▶ _Problem details_
How many lines of the entries below contain the string "computer"? State the number alone.

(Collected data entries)
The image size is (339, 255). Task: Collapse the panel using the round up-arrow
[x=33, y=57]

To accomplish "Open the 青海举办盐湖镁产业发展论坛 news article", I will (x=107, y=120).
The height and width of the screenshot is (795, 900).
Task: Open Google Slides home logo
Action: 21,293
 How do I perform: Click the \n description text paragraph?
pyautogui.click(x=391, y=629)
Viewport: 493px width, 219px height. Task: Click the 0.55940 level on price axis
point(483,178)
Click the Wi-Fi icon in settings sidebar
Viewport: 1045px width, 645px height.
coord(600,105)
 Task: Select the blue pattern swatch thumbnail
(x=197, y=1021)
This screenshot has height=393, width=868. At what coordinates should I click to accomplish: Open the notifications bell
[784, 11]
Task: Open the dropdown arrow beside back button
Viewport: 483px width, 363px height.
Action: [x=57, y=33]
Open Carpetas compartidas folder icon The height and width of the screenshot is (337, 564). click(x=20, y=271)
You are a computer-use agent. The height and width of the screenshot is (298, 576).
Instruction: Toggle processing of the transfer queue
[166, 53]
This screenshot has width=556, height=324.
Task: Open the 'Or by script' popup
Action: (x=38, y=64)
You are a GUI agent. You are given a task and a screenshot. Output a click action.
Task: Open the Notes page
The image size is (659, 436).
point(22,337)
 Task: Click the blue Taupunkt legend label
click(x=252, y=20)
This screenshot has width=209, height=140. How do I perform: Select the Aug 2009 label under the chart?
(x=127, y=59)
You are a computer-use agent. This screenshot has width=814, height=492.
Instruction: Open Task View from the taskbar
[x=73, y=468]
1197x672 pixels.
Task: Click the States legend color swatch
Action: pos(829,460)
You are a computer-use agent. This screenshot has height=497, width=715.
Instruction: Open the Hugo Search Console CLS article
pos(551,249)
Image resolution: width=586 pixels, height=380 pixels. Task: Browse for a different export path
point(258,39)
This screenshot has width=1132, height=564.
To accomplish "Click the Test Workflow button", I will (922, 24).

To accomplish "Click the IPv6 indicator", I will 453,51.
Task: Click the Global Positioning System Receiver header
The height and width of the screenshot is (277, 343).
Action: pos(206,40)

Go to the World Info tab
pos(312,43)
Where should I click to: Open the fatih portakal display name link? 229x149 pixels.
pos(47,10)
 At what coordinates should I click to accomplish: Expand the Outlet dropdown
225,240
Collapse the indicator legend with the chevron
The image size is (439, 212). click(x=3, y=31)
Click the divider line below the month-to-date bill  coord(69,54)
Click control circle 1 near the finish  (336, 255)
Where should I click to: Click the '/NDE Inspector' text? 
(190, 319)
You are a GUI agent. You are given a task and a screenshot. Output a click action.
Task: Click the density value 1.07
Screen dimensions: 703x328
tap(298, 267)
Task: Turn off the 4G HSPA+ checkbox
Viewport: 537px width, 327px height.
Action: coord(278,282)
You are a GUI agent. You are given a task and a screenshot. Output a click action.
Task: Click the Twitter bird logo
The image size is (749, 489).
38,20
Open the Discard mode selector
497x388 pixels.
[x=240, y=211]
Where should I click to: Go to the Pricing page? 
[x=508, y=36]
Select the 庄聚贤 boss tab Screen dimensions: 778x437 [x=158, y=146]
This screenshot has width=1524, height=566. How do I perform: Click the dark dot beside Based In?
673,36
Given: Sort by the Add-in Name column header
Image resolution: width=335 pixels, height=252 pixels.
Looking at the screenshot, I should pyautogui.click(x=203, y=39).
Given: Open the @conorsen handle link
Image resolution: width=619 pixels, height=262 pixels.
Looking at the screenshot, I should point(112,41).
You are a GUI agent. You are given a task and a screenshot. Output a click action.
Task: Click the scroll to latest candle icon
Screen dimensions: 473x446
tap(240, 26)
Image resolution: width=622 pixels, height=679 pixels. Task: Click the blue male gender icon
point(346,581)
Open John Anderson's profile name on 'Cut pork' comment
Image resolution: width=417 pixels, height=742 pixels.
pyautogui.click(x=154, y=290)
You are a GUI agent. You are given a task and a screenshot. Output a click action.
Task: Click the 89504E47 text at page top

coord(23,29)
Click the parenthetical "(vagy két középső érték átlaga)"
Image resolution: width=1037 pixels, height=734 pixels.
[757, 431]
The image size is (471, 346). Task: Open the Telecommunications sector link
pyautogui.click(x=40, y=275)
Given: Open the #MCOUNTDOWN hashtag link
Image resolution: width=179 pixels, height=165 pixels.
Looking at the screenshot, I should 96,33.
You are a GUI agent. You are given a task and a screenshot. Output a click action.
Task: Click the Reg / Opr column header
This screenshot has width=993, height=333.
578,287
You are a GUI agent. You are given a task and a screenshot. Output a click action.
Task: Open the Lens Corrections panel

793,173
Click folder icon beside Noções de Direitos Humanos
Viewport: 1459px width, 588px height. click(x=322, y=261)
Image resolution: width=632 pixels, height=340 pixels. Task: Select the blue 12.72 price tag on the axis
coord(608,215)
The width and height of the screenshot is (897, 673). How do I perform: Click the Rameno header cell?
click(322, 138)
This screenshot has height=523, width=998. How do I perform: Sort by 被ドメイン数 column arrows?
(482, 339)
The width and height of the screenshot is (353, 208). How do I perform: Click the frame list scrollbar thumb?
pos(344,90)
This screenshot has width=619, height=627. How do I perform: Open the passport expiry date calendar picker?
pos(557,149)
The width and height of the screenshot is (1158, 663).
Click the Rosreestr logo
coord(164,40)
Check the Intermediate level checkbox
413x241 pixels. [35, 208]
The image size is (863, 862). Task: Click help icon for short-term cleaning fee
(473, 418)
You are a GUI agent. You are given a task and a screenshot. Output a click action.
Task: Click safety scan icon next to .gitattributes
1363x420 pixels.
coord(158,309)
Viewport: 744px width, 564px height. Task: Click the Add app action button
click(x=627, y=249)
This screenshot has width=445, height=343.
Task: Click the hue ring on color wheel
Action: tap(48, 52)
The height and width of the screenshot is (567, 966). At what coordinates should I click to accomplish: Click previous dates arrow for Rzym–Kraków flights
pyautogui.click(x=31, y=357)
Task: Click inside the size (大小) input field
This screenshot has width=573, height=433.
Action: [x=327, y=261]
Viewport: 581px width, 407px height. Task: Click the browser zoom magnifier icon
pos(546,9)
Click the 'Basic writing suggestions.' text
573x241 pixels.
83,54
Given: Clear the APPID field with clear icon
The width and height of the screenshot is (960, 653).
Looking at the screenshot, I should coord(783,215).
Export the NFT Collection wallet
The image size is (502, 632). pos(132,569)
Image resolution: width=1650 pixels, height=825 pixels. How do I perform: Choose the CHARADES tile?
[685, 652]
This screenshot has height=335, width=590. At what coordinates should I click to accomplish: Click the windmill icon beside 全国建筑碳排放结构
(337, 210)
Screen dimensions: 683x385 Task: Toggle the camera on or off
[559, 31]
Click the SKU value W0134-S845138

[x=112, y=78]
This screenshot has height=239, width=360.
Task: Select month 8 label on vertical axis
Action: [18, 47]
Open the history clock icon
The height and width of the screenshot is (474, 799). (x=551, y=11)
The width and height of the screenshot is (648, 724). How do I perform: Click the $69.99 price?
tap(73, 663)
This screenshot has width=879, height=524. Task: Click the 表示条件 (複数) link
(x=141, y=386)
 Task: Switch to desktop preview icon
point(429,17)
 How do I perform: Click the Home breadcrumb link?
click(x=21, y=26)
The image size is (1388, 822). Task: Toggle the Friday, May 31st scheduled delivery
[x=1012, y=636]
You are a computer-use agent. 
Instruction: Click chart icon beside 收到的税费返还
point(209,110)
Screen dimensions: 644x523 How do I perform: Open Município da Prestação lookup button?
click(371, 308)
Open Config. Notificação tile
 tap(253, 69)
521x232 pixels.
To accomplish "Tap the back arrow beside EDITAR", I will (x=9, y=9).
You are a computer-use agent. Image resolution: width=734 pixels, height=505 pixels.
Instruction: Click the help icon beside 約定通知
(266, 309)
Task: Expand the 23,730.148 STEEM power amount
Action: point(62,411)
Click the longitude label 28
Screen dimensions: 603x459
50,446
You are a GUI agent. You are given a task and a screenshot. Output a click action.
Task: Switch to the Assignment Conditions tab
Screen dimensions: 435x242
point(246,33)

▶ _Solution to this exercise_
5